(Stored data)
........

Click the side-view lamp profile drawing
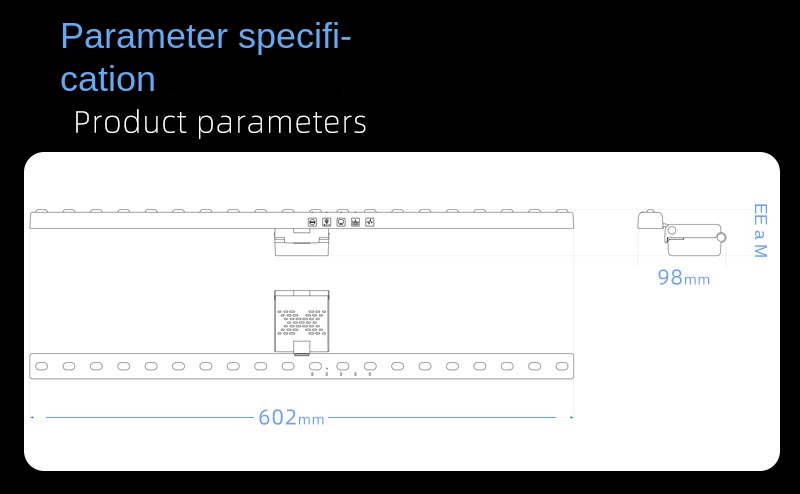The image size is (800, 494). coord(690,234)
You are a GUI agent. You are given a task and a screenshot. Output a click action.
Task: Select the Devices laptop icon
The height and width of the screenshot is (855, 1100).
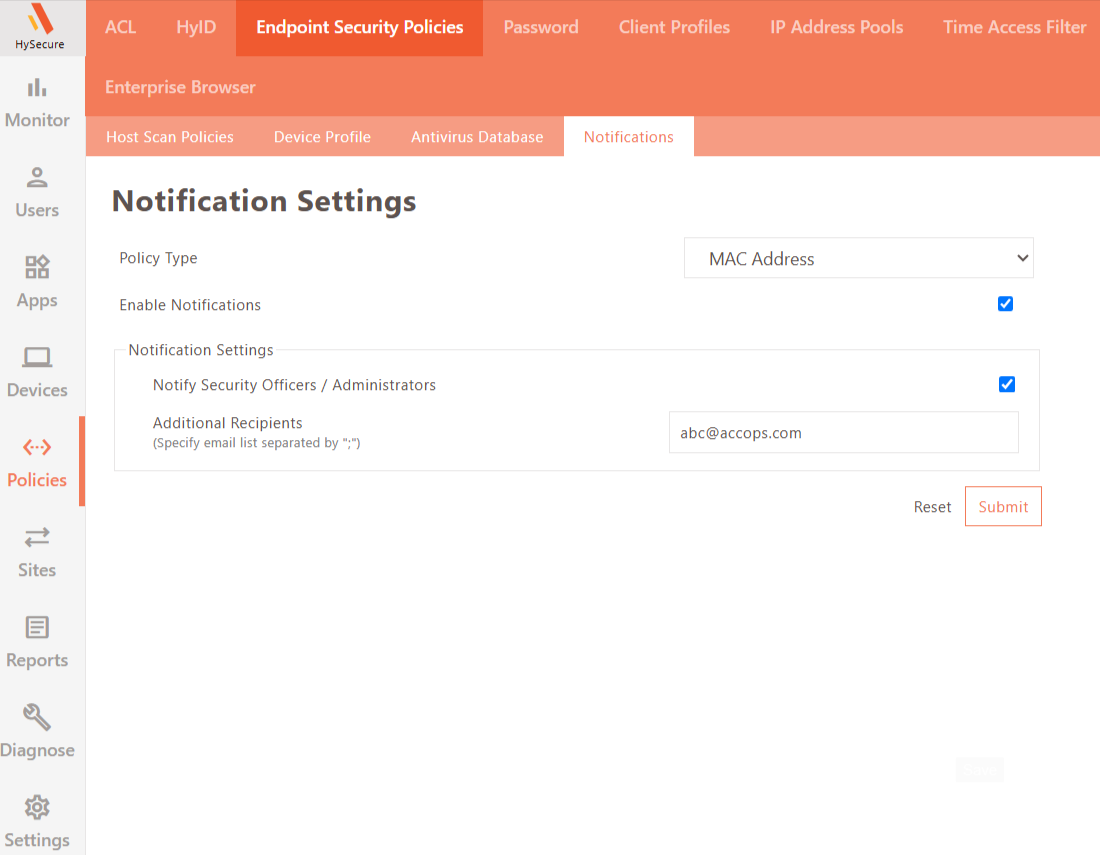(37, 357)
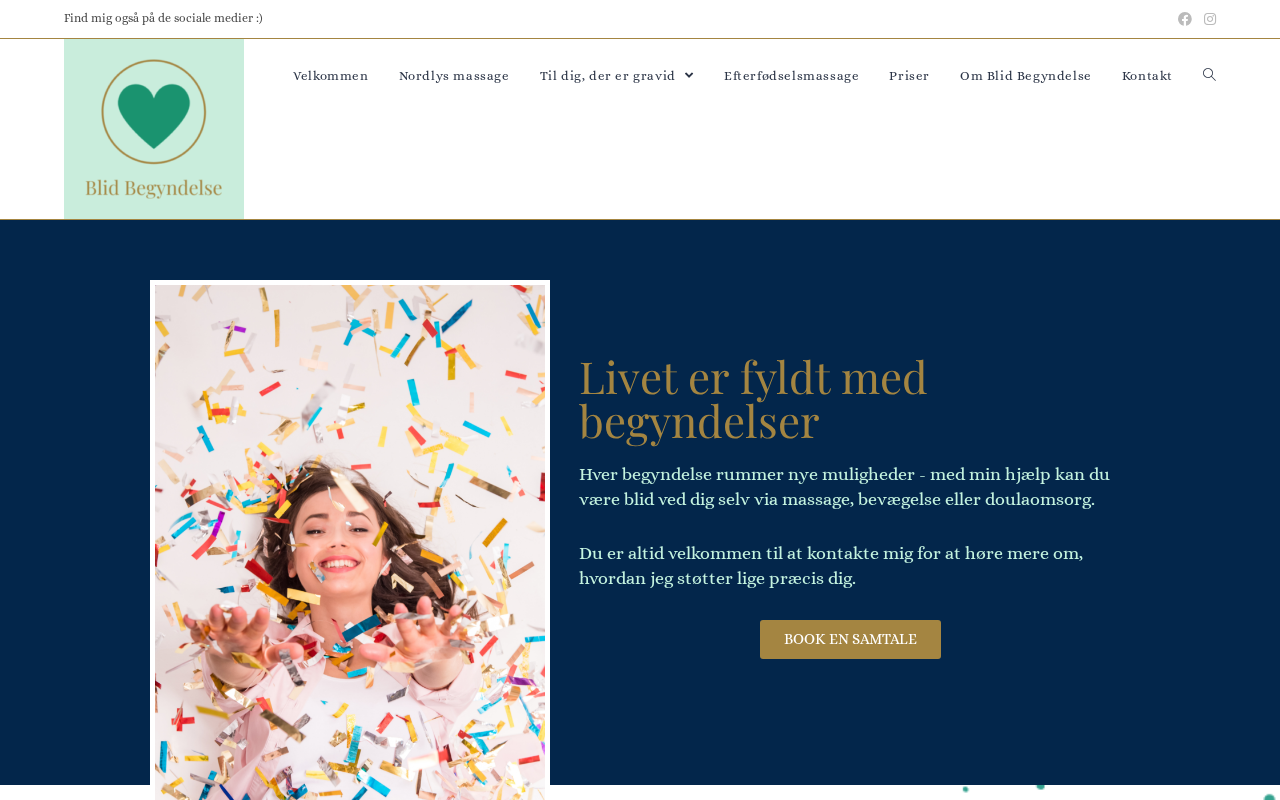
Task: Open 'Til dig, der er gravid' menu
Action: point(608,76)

........

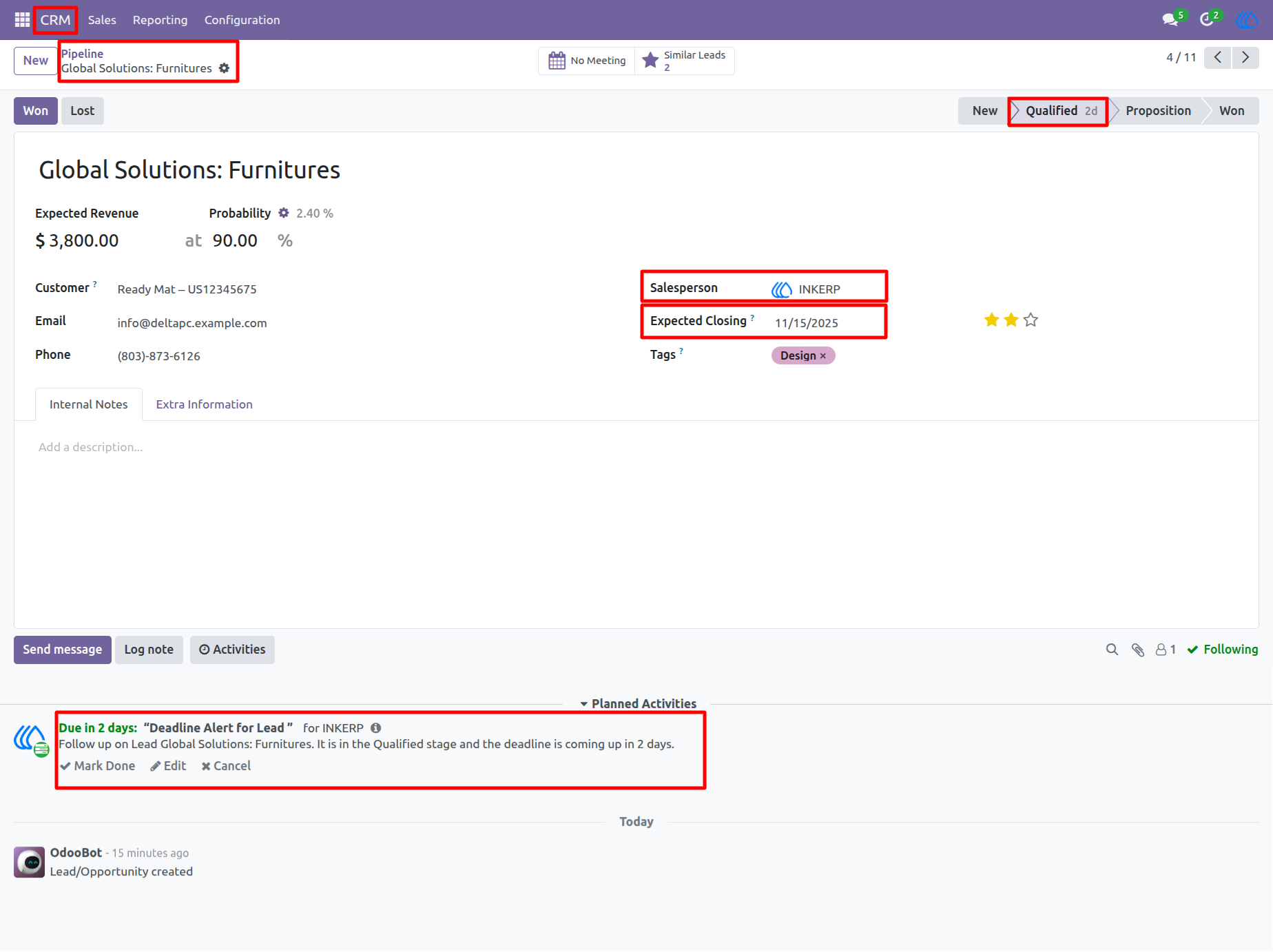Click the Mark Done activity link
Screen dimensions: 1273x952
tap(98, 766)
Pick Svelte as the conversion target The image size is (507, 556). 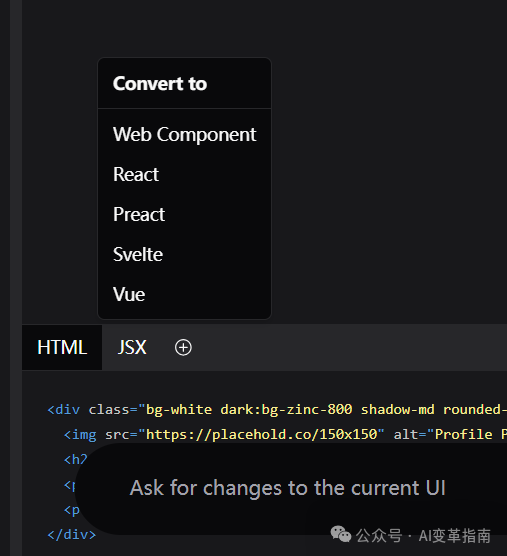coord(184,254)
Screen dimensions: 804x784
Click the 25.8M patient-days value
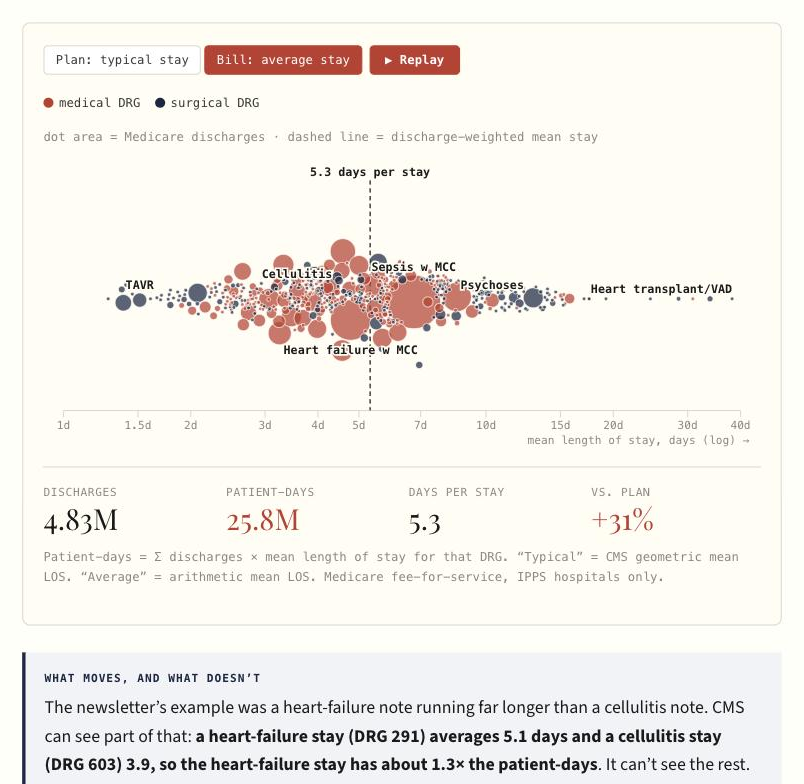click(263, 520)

........

* _REQUIREMENT_
Look above for the line with "Click the side-view lamp profile drawing" and the line with "Task: Select the Devices laptop icon". Copy them and every line between, exactly, but no pictures.

* _EXERCISE OUTPUT_
Click the side-view lamp profile drawing
The image size is (800, 494). coord(690,234)
You are a GUI agent. You are given a task and a screenshot. Output a click action.
Task: Select the Devices laptop icon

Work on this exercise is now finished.